╭─ Document text
I'm Rob, and I was diagnosed with Systemic Lupus five years ago. I have undergone a drastic personality change that is oftentimes odd, and hard for others to understand. I was an extrovert, owned my own business, and I was very social and engaged with others. After my diagnosis I had to close my business, my fiancee whom I'd been with for six years left. My friends stopped coming around, and I was very much alone suddenly.
I'm now a very guarded introvert. I have a difficult time talking to people, and I live in a self imposed isolation. I don't answer the phone, I don't invite people to my home, and my family says I have become very distant, and the "sparkle" in my eye and spring in my step are gone.
Many times I don't talk to people because I have fairly severe Cognitive Dysfunction or (brain fog), as we call it. It causes me to forget words, forget entire trains of thought in the middle of a conversation, and I tend to repeat myself alot because I forget what I just talked about. The best way to explain it, is that I've lost the ability to articulate myself to others. I deal with depression on a regular basis.
╰─
╭─ Entries shown
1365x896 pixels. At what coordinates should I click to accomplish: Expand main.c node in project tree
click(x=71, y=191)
╰─
╭─ Entries shown
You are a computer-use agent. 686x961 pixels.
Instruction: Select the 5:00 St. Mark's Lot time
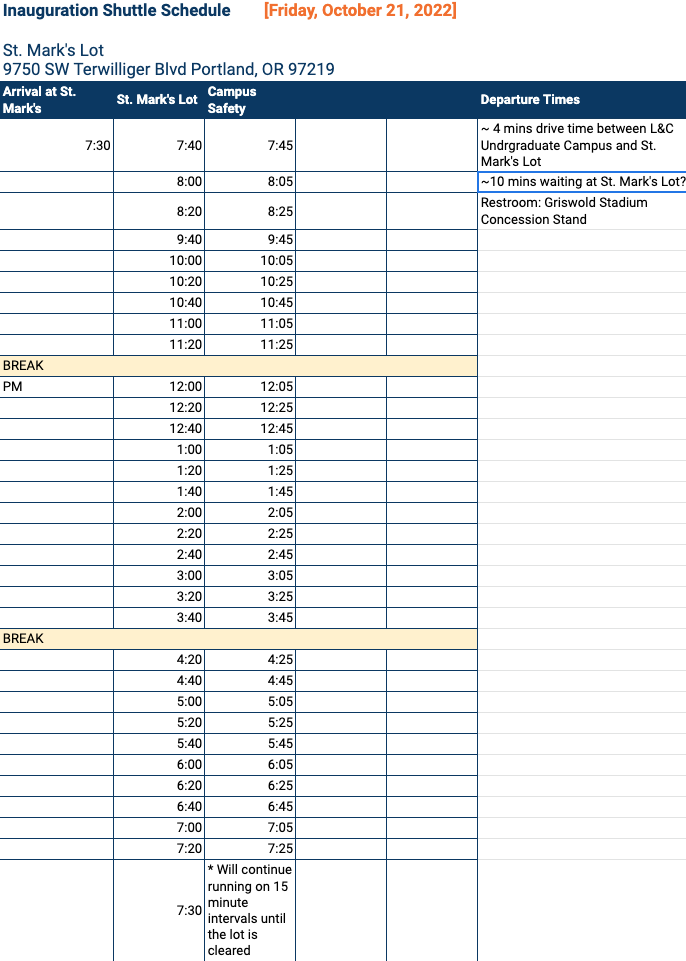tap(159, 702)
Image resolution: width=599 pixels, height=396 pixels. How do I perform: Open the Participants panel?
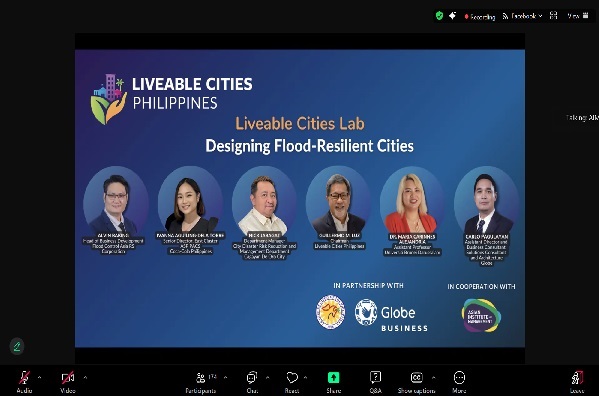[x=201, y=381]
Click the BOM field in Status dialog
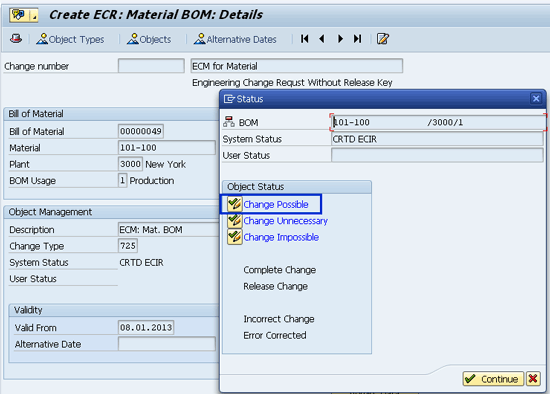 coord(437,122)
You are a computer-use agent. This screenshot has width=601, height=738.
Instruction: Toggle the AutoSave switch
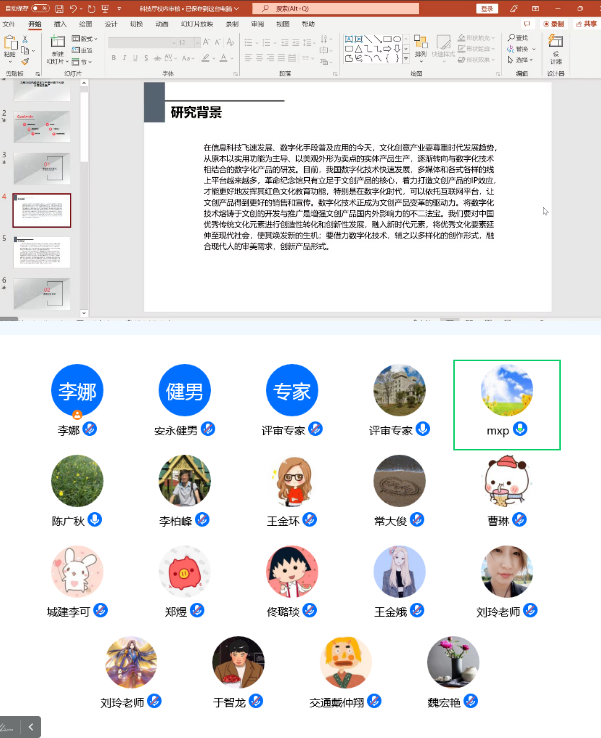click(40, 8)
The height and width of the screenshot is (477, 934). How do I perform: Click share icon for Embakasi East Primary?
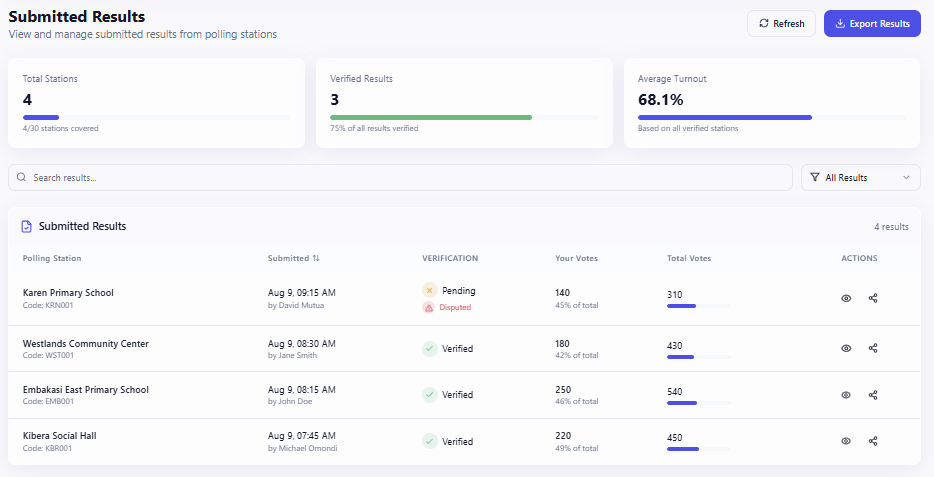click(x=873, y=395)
╰─
Task list:
A. Answer each question from the account of living with lupus:
(i) How long ago was Rob diagnosed with Systemic Lupus?
(ii) How long had Rob been with the fiancee who left?
(iii) What other name does the account give for Cognitive Dysfunction?
B. Reproduce the stretch of the account of living with lupus from "I'm Rob, and" through "step are gone.".
C. Go on with the account of living with lupus from the point at which it stops.
The items above come from a source unrelated to the account of living with lupus.

Results by task:
A.
(i) Five years ago.
(ii) Six years.
(iii) Brain fog.

B.
I'm Rob, and I was diagnosed with Systemic Lupus five years ago. I have undergone a drastic personality change that is oftentimes odd, and hard for others to understand. I was an extrovert, owned my own business, and I was very social and engaged with others. After my diagnosis I had to close my business, my fiancee whom I'd been with for six years left. My friends stopped coming around, and I was very much alone suddenly.
I'm now a very guarded introvert. I have a difficult time talking to people, and I live in a self imposed isolation. I don't answer the phone, I don't invite people to my home, and my family says I have become very distant, and the "sparkle" in my eye and spring in my step are gone.

C.
Your wife could be experiencing some significant cognitive problems that are leading to her detachment and her turning her back on others. And, even without cognitive dysfunction, the constant pain and frustration of Lupus can leave a person with little or no energy. It grinds you down. There are no simple solutions for these problems. I try to interact with others as much as I can on my good days when my ability to communicate is at it's best. I also joined an online support group-this one. I talk to others here daily, and that helps me stay connected and open to interaction with others. I don't take any anti-depressants, but many people with Lupus do, and have good results.
Anyway, this is just one theory on what may be happening with your wife. I'm sure others will be along shortly with their thoughts and recommendations. Welcome to our group, and please make yourself at home.